We welcome your comments and suggestions below. However, if you are looking for solutions to technical questions please see our Technical Assistance page.

  • KM4HPK / about 8 years ago / 1

    Will this be able to measure in the 70cm band (~440MHz)?

  • BiOzZ420 / about 10 years ago * / 3

    I bought this scope and used it for 2 days, its a REALLY nice scope, screen is smaller than what im used to (an owon, known for there big screens) but it preforms exactly as specked

    one thing to keep an eye out for is its 1GS/s ADC is only one channeled meaning it drops to 500MS/s at 2 channel mode but with the 1mhz per 4 mss rule of thumb it still works wonders

    the lights on the keypad and the wide display helps allot and the internal fan is very quiet

    the probes it comes with are FINE but feel very plasticy and im questioning there performance

    one major complaint i have (that some would call a feature) is at high frequency it has a strange persistence that cannot be turned off, seeing its fairly slow (but still reasonable) display this is very useful for detecting bursts that only show up every x number of waves but i wish it could be turned off

    all the knobs are clickable and have a function, useful, BUT some are not as clear as i wish

    i will do a full tear down at some point and link it here, but if your looking to mod it for better performance i would say with 1GS/s and 100MHZ what you see is probably what you get there probably not limiting the hardware at all!

    sorry this is not a proper review its 3AM and this is all the time i have but i hope it helped guiding some of you

    EDIT: i did some accuracy tests, it has a built in hardware frequency counter so i put in a 10MHZ sine from an OCXO that was calibrated against a GPS tamed TCXO last month and it showed 10.0001MHZ ... quite good i think but i would not be surprised if this drifted but im not sure the clock source its using i than tested voltage with a calibrated 5v +/- 2ppm reference calibrated 3 months ago and i got 5.00v on ch 1 and i got 5.04v on ch2 both on 10x and 1x modes with supplied probes i also encountered 2 software glitches, one it would not let me measure one value 2 times at once in the measurement system, and it once glitched when taking a screenshot to not stop taking screenshots, a reset fixed them both

  • bls / about 10 years ago / 2

    A lot less expensive than a brand name DSO, but still a lot for many of us to risk buying one without knowing exactly how well it actually performs and it would sure be nice to find a totally impartial fairly in-depth review from someone that has bought one.

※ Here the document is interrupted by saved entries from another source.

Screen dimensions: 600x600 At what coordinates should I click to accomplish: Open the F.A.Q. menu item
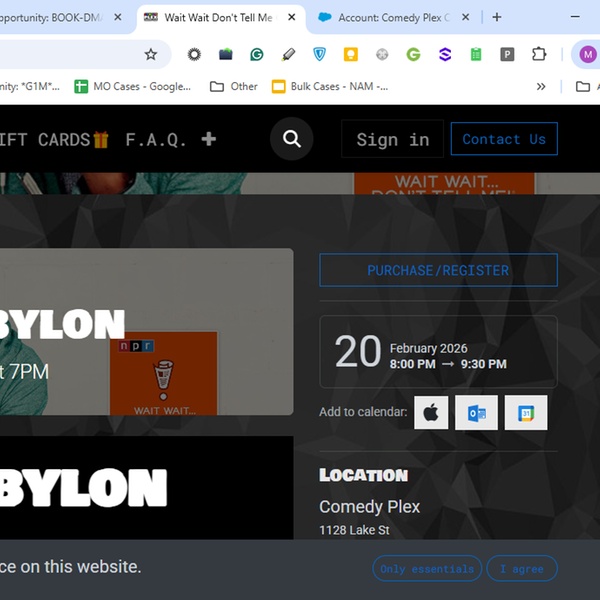click(x=156, y=140)
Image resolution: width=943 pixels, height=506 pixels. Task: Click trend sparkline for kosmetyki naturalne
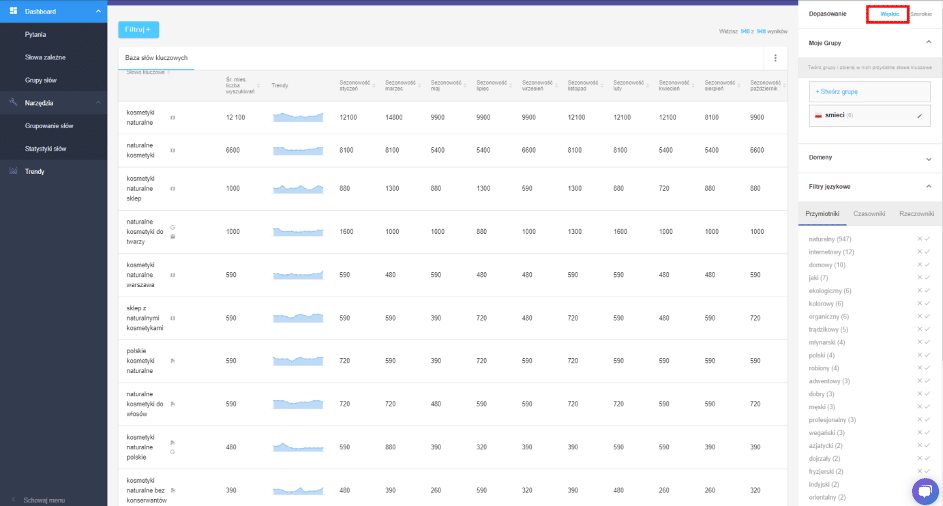(x=298, y=118)
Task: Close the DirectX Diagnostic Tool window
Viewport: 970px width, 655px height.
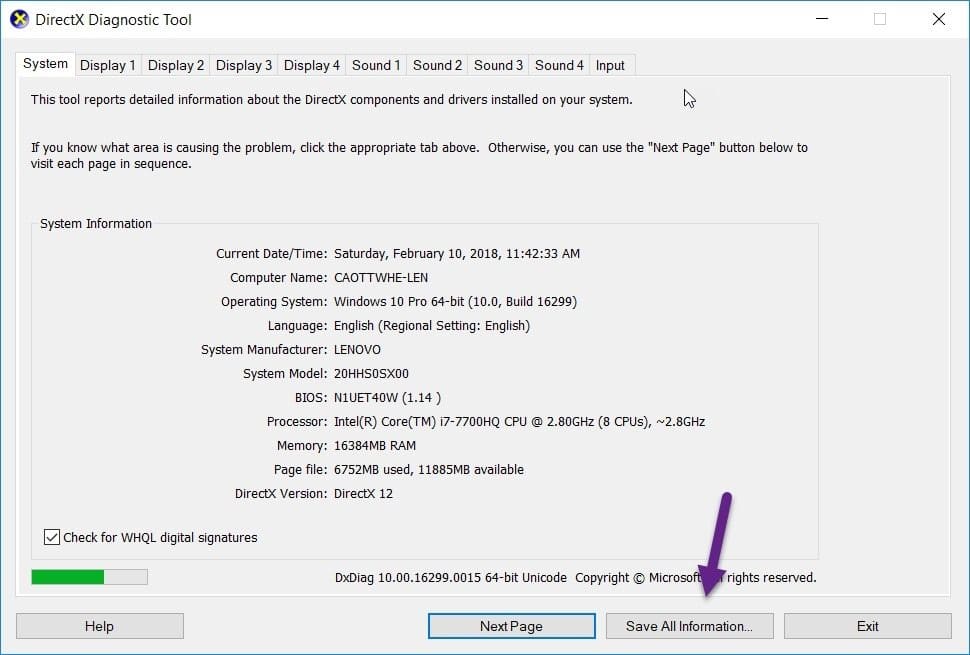Action: (938, 19)
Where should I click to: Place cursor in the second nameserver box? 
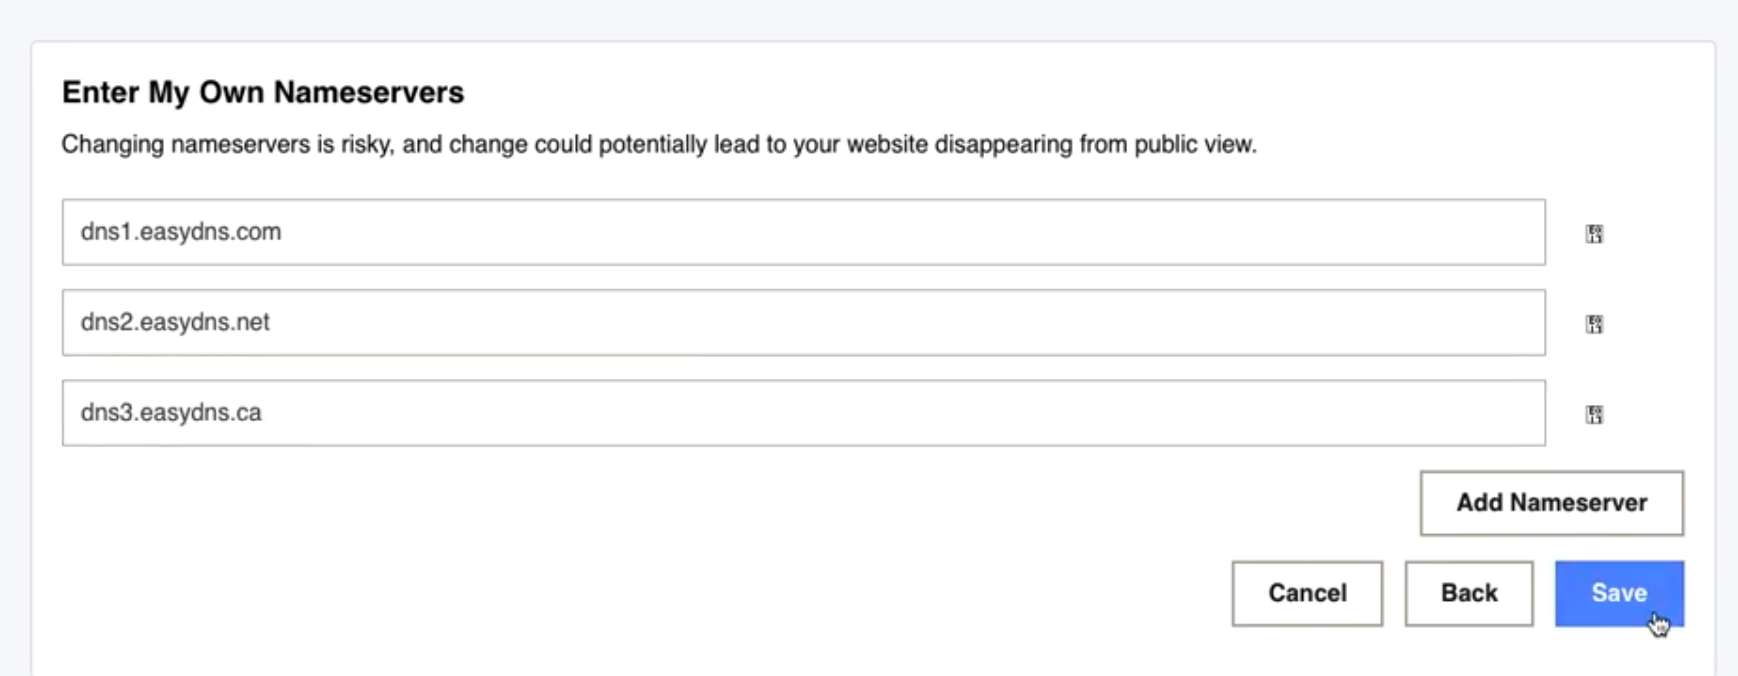point(803,322)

I'm currently using a Tek dual trace 100MHz analog scope and one of the main features that interests me is viewing pre-trigger information in order to see and help track down the source, for example, of a very short random pulse that's causing a problem.

  • mbalingit / about 10 years ago / 1

    There is something wrong with my scope. I think some part of the electronics on the inside have some sort of defect (like a relay or something). =/ All I'm trying to do is look at the PWM output of an arduino, and the screen keeps turning off. The scope beeps, turns on, shuts off, clicks & beeps again. Sometimes it will keep trying to turn on, I'll see a quick flash, hear the startup beep and it'll turn off again. Has anyone seen this problem before? =/

    • Member #431495 / about 9 years ago / 1

      I have the exact same problem with our scope. Attempting to monitor an output signal from an MCU and the same beep, shut off, click, turn on, beep turn off. In fact my scope will even do it without probes connected. Has to be an internal problem. Did you ever get anything resolved?

    • Microman / about 9 years ago / 1

      Perhaps you should contact customer support?

      By the sound of things, you may want to check the power supply cable... but the issue could be internal.

      I don't even own one of these... but that doesn't sound like normal operation. RTFN?

  • geoganoe / about 10 years ago / 1

    Is there a Linux version of the software? Without that, the scope wouldn't be worth much to me.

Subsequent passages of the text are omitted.